TASK TO COMPLETE
Please set down only the lines below starting with the line with "Admin (38, 569)" and going on through the line with "Rotationslasrar", verbatim and without pictures.

Saved data entries:
· · · · ·

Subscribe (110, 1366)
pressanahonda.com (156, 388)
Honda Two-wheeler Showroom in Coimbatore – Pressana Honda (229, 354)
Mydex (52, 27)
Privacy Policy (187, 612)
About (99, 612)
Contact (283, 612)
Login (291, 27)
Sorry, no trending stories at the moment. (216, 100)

· · · · ·

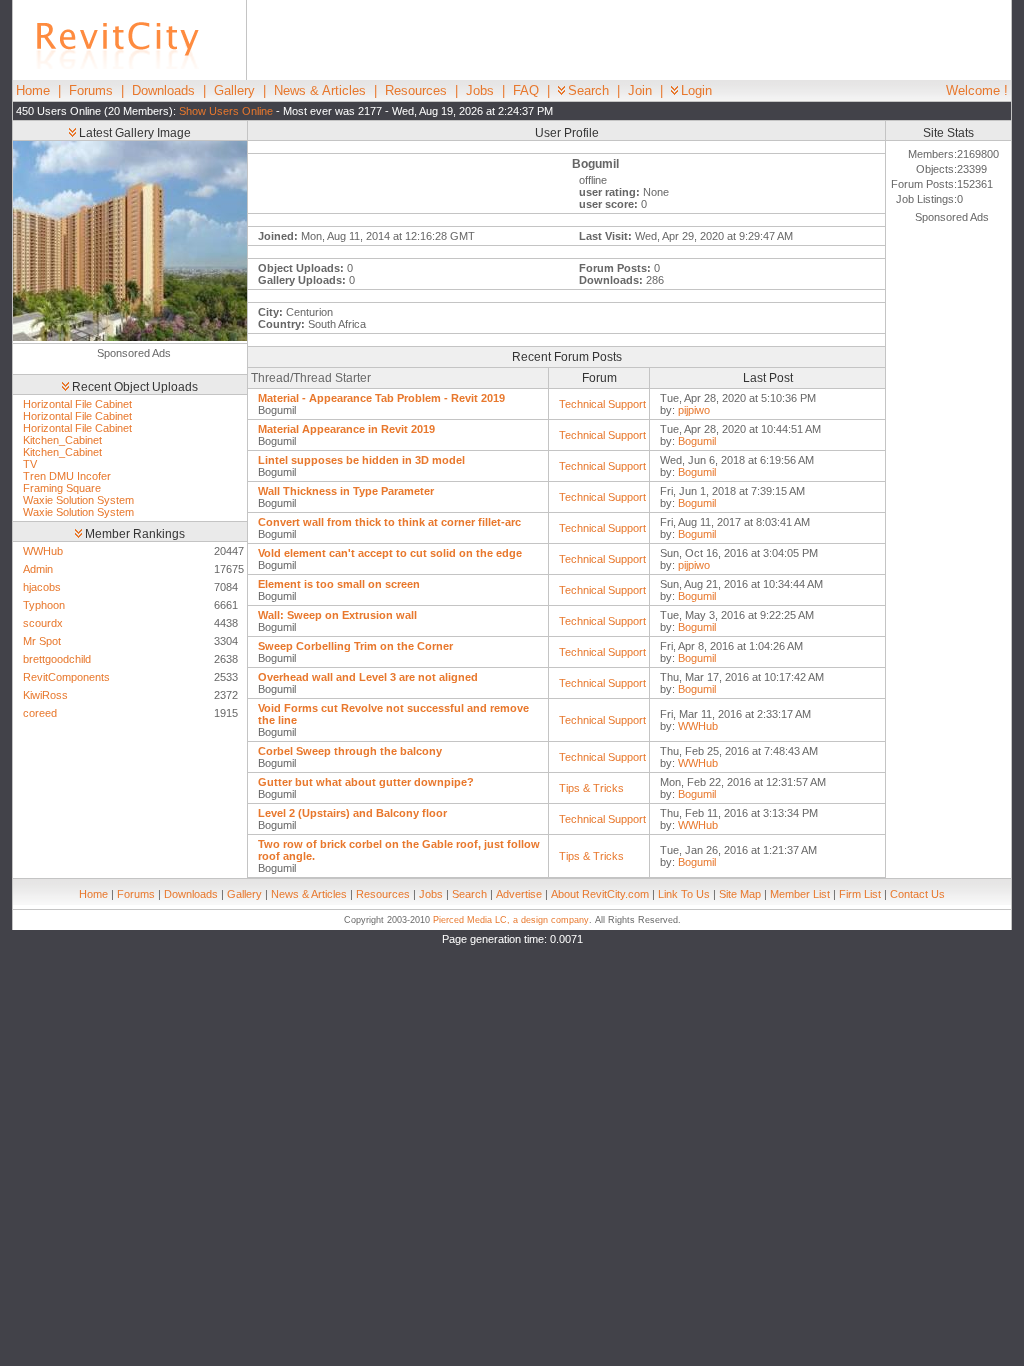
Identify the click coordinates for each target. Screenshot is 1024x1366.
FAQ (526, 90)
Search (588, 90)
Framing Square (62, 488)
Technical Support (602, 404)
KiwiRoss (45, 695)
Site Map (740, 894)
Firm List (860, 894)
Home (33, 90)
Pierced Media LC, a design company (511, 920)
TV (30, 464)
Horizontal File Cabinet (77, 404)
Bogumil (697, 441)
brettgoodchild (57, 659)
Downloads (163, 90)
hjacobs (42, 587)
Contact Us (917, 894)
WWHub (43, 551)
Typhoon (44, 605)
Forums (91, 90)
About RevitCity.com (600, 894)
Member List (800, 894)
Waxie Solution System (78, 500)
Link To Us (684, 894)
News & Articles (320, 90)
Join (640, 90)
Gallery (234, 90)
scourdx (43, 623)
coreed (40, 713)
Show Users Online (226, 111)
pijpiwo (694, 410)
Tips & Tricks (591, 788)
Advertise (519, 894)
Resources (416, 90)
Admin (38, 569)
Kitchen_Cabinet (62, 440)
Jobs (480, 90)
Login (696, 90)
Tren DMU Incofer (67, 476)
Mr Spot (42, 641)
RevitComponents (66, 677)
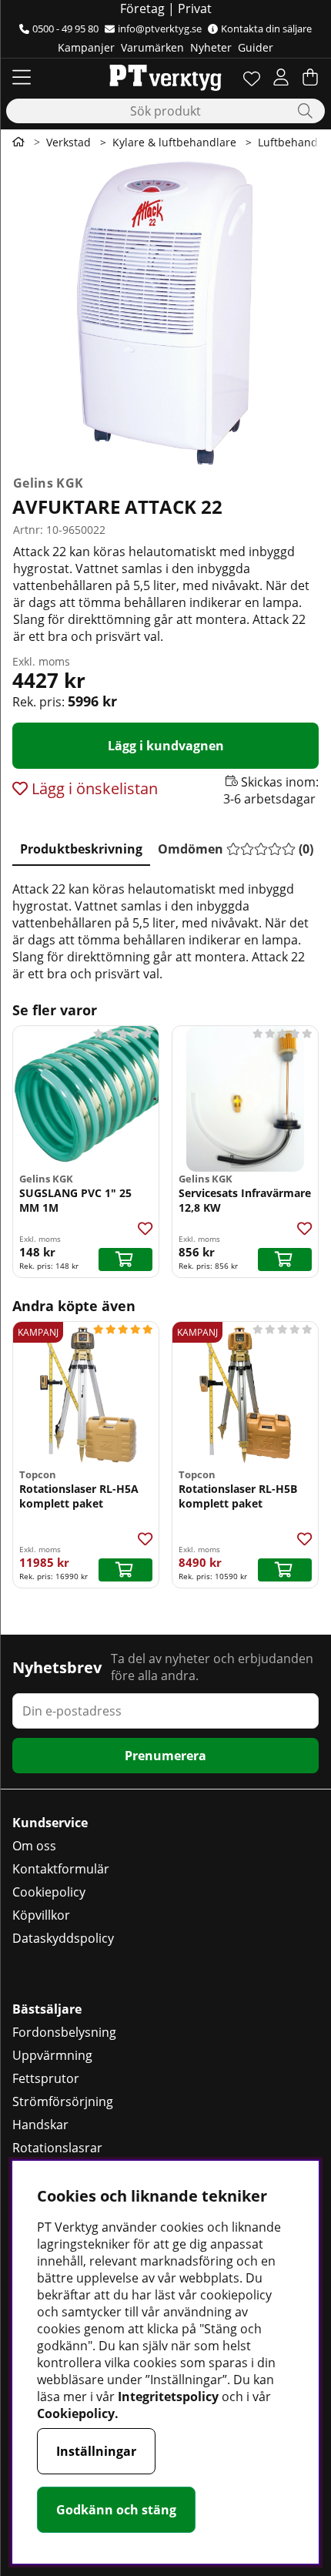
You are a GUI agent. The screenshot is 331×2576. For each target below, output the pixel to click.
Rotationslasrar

· · · · ·

RESPONSE BELOW
Admin (38, 569)
Kitchen_Cabinet (62, 440)
Jobs (480, 90)
Login (696, 90)
Tren DMU Incofer (67, 476)
Mr Spot (42, 641)
RevitComponents (66, 677)
You are a GUI agent. The screenshot is 331×2576. For each target below, output the pixel to click.
Rotationslasrar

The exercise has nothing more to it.